The motion that Cuba will submit to the General Assembly details the impact of the embargo on areas like health, education, food and transportation in this Caribbean island nation, and says it has cost Cuba 96 billion dollars, or 236 billion dollars at today’s exchange rates.

“It is not hard to imagine the progress Cuba would have made…if it had not been subjected to this brutal economic war for (nearly) 50 years,” says the Cuban report on the need to eliminate the U.S. embargo in place since February 1962.

In the General Assembly’s annual vote on the issue in 2008, 185 countries supported the motion to lift the embargo, while only three – the United States, Israel and Palau – voted against it. The first time Havana brought the motion, in 1992, it won the support of just 59 countries.

Rodríguez pointed out that not only does the international community condemn the embargo, but most Cubans living in the United States believe it should be dismantled, and there is a growing movement against it in the U.S. Congress.


In a February staff report, U.S. Senator Richard Lugar, the ranking Republican and former chairman of the Senate Foreign Relations Committee, said Washington “must recognise the ineffectiveness of our current policy and deal with the Cuban regime in a way that enhances U.S. interests.”

“After 47 years…the unilateral embargo on Cuba has failed to achieve its stated purpose of ‘bringing democracy to the Cuban people’,” Lugar wrote in the introduction to the report, entitled ‘Changing Cuba Policy – In the United States National Interest’.

And in April, Obama said he wanted to “recast” relations with Cuba.

But this week, the U.S. president extended the embargo for another year – a largely symbolic move, as it would be up to Congress to lift the measure. However, opponents of the embargo had hoped he would send a signal by withholding his signature.

The embargo was extended under the Trading with the Enemy Act (TWEA), enacted in 1917 to restrict trade with countries hostile to the United States. Only trade with Cuba is currently restricted under the act.

Rodríguez acknowledged that under the current administration, Washington has taken a “less aggressive” stance towards Cuba, and he described Obama as “well-intentioned and intelligent.”

Cuba, meanwhile, has expressed a willingness to engage in a dialogue between equals, he said, as long as there is no attempt to undermine its independence and national sovereignty.

“It has also been made clear that Cuba is not going to negotiate its internal affairs with anyone, neither the United States nor any government or group of countries,” said the foreign minister, who added that “President Obama has a historic opportunity to use his executive powers or lead the elimination of the blockade against Cuba.”

The official said that although the U.S. president cannot amend laws, he does have the power to modify the embargo’s regulations or issue executive decisions, in order to lift all restrictions on travel to Cuba by U.S. citizens, for example.

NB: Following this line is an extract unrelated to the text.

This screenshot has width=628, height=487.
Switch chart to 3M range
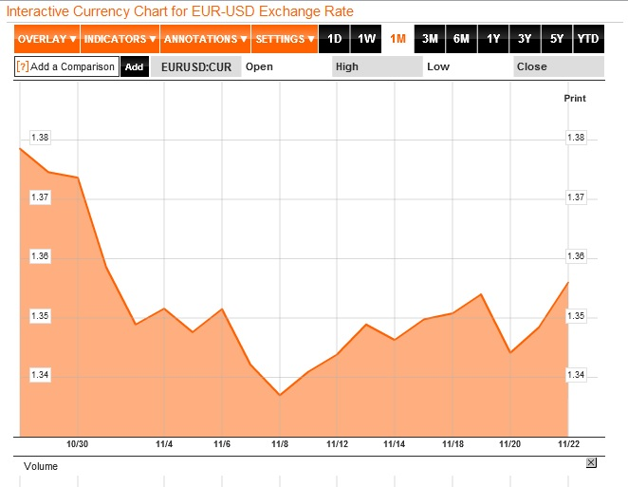click(430, 39)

The 1996 Helms-Burton Act, which strengthened the embargo, gave Congress the power to override an executive branch decision to eliminate the embargo.

The Cuban government said that although welcome, the measures adopted by Obama in April to lift all restrictions on Cuban-Americans to visit Cuba and send money to family members here fell far short, and were no indication that the embargo had begun to be dismantled.

The restrictions had been adopted by the government of George W. Bush (2001-2009).

The document submitted to the U.N. says the measures “do not go beyond the intention of returning the question of family ties to the situation that existed in 2004, when the economic blockade was in full force.”

Havana says the blockade has been the main hurdle to economic development in Cuba. Seven out of 10 Cubans have spent their entire lives under the embargo, which Rodríguez termed “genocidal” because of decades of restrictions on the sale of medicine and food to this country, which were loosened, however, in recent years.